You might think Sex Dungeon For Sale! is as strange as Louisville penman, Patrick Wensink, could get. But you would be wrong. His newest waltz into the weird is Black Hole Blues, an irresistible dive into a world that revolves around country music and astrophysics.
The plot centers around country music sensation and insomniac, J. Claude Caruthers and his twin brother Lloyd. Claude has set himself upon the seemingly impossible task of writing a country song for every woman's name, and now he is stuck on the letter Z. Meanwhile, Lloyd, who doesn't speak to his brother and vice versa, has created a black hole in his lab in an attempt to upend his hero, Einstein. But an inability to sleep and a black hole-creating brother aren't Claude's only problems. He has an intense hatred for all things Kenny Rogers, an addiction to club sandwiches, a rival singer who is attempting to write a song for every man's name and a missing sister, Zygmut, whose name is the very key to finishing the song cycle. The reader never knows what is coming next, but within the first few pages you know you will be entertained throughout.

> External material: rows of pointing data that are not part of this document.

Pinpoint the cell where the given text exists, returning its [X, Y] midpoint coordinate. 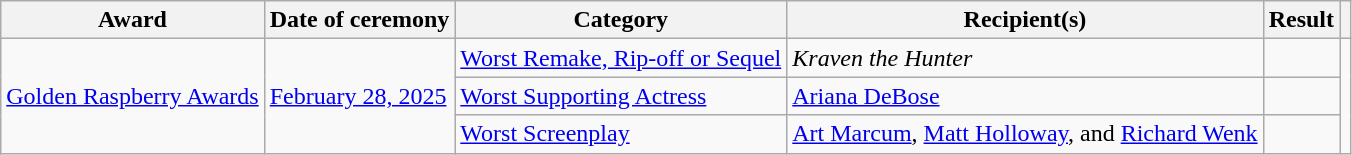
February 28, 2025 [360, 96]
Worst Screenplay [621, 134]
Golden Raspberry Awards [132, 96]
Worst Remake, Rip-off or Sequel [621, 58]
Category [621, 20]
Date of ceremony [360, 20]
Recipient(s) [1025, 20]
Art Marcum, Matt Holloway, and Richard Wenk [1025, 134]
Kraven the Hunter [1025, 58]
Worst Supporting Actress [621, 96]
Award [132, 20]
Ariana DeBose [1025, 96]
Result [1301, 20]
Capture the cell that displays the provided text and extract its [X, Y] central coordinate. 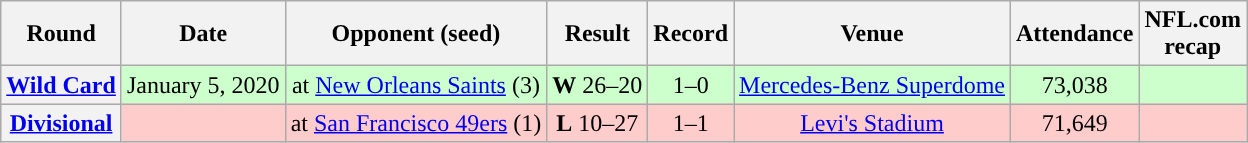
Levi's Stadium [872, 123]
Opponent (seed) [416, 34]
Attendance [1075, 34]
Result [598, 34]
Divisional [62, 123]
Mercedes-Benz Superdome [872, 85]
W 26–20 [598, 85]
73,038 [1075, 85]
1–0 [691, 85]
Date [203, 34]
NFL.comrecap [1193, 34]
L 10–27 [598, 123]
at San Francisco 49ers (1) [416, 123]
at New Orleans Saints (3) [416, 85]
Round [62, 34]
1–1 [691, 123]
71,649 [1075, 123]
Wild Card [62, 85]
Record [691, 34]
January 5, 2020 [203, 85]
Venue [872, 34]
Identify which cell holds the provided text, then report its (X, Y) central coordinate. 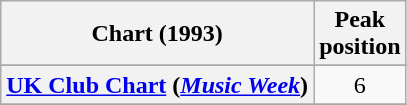
Peakposition (360, 34)
UK Club Chart (Music Week) (158, 85)
Chart (1993) (158, 34)
6 (360, 85)
Detect which cell encompasses the target text, then output its [x, y] center coordinate. 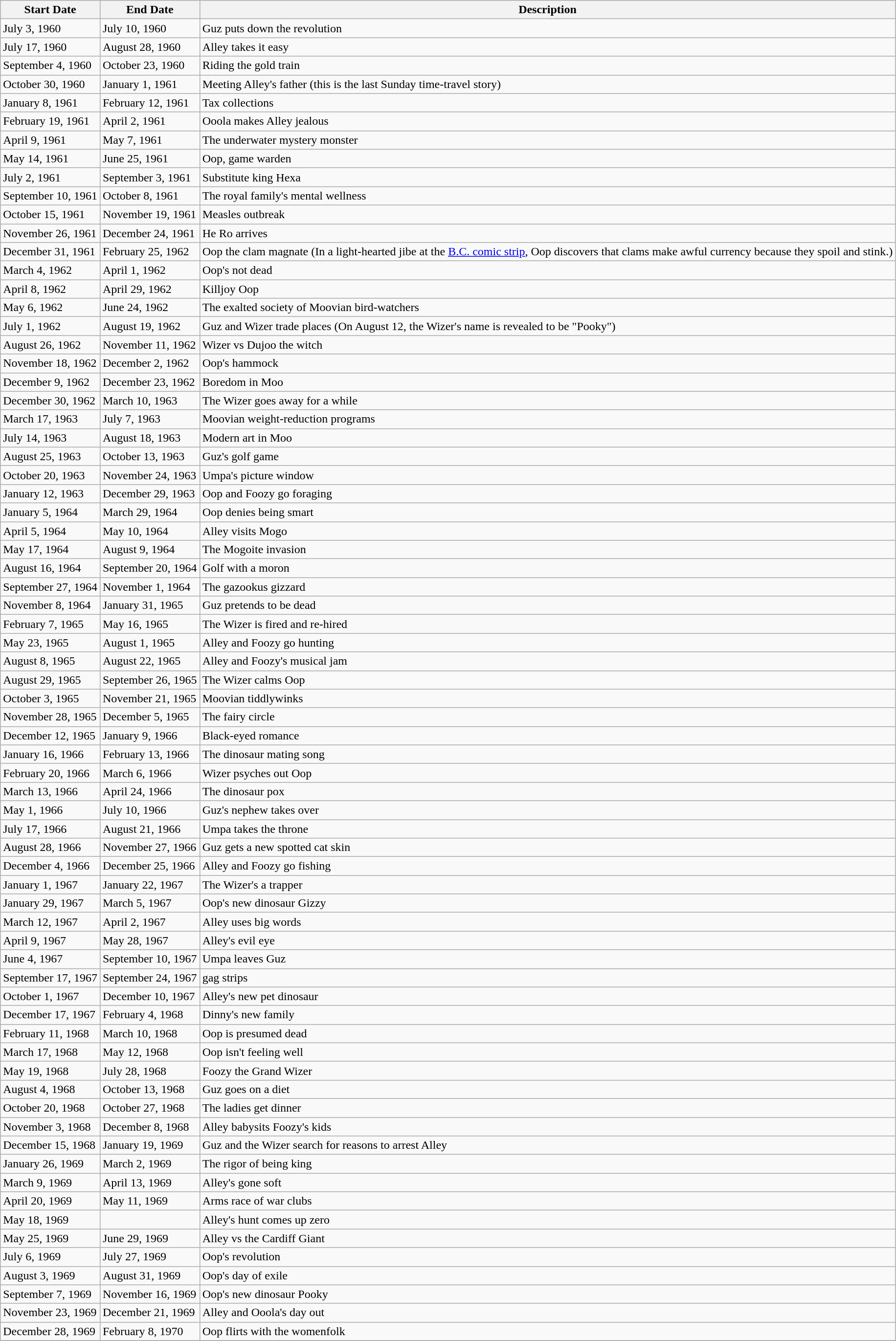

Everything in the book is a character, from sandwiches to protons and everything in between. Even the reader feels like a character immersed in this imaginary world, as if in the middle of a Kafka plot, struggling to make sense of a baffling situation and discover a rational explanation in a system that is absurd. Except that there is no rational explanation in Black Hole Blues and that's the fun of it. It is a Christopher Moore-like world, with all the zany entertainment and character quirks you could ask for. Yet, underneath it all, there is real substance and real issues being raised about loneliness, mortality and identity. Crises which every person must deal with in their own individual way.